→ **Work to do**: Copy the lines below exactly as they appear, everything from the line containing "Where should I click to: Click the vertical" down to the line containing "tap(16, 11)", with both of those lines included.

(Entries for finding described items)
** BEGIN **
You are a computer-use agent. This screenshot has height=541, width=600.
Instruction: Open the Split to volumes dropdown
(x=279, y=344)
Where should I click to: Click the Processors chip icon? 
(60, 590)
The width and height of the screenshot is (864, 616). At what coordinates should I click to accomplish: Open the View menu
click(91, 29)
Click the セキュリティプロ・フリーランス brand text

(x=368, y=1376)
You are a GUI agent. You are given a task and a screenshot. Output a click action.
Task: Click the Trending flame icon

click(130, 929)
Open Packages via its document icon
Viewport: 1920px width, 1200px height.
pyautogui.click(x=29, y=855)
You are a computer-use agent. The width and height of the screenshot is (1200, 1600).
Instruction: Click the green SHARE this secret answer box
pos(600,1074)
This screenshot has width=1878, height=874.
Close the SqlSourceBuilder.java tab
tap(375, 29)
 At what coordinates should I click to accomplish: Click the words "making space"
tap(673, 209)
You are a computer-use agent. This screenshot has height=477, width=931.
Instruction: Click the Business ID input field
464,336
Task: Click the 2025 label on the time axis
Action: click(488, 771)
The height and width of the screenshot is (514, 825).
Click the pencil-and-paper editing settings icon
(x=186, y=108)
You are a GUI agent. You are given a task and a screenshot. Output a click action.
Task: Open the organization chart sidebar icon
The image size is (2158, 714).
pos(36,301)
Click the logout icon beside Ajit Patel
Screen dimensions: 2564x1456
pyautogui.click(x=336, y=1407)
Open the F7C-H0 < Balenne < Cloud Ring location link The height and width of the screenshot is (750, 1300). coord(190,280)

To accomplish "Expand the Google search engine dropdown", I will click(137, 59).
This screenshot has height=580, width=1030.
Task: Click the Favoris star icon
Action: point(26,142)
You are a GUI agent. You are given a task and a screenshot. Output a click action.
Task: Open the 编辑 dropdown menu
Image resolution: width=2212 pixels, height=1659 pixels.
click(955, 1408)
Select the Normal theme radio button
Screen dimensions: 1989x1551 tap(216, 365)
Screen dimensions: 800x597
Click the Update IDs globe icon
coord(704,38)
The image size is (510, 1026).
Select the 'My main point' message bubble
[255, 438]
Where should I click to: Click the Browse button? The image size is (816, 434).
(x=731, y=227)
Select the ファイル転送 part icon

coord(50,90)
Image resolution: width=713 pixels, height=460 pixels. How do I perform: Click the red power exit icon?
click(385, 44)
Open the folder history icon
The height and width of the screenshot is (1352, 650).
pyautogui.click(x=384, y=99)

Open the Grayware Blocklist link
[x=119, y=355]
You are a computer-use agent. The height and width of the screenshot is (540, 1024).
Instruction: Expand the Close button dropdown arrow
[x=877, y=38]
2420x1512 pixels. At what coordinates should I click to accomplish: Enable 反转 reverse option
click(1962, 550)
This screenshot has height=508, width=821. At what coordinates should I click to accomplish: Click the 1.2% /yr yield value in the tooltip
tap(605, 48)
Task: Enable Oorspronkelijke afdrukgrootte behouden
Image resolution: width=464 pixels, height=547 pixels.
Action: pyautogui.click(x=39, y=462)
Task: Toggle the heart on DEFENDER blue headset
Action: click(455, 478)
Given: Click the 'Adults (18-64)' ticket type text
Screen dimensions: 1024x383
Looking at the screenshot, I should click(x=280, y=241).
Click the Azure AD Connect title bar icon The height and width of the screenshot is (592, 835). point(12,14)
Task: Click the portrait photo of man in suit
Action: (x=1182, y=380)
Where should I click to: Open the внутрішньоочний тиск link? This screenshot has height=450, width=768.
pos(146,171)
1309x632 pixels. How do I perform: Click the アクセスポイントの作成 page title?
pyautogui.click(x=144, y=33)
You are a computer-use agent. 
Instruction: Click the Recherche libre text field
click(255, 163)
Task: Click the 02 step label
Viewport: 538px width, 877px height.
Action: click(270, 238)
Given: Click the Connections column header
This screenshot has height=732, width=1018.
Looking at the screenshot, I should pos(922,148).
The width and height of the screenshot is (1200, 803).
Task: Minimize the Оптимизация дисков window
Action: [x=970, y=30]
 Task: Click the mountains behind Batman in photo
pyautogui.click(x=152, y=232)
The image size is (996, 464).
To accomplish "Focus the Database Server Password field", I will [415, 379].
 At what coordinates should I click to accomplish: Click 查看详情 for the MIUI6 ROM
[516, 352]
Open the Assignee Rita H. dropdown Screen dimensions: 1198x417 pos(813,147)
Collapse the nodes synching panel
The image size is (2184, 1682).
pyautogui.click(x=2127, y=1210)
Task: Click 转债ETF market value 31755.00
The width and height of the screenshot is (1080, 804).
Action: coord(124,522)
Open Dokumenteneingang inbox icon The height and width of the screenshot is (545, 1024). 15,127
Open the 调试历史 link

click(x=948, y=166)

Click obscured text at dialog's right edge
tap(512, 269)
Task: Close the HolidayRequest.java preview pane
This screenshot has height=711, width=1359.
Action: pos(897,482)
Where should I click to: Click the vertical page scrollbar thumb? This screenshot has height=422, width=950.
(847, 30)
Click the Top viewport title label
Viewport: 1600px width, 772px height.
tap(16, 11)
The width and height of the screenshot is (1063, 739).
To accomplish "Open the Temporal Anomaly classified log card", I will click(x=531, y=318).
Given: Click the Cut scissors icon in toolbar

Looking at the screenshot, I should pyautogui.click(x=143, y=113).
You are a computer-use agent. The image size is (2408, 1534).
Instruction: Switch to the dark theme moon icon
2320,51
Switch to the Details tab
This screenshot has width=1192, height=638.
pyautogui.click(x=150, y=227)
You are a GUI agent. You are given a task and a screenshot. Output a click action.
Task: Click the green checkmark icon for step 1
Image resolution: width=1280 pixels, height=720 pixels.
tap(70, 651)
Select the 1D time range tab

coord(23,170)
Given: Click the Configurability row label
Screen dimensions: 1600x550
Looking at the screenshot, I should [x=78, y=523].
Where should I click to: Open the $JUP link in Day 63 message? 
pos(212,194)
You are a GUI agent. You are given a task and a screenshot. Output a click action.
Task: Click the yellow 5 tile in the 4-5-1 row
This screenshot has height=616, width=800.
** END **
→ **Answer in full**:
Where should I click to: Click the vertical page scrollbar thumb? This screenshot has height=422, width=950.
(847, 30)
Click the Top viewport title label
Viewport: 1600px width, 772px height.
tap(16, 11)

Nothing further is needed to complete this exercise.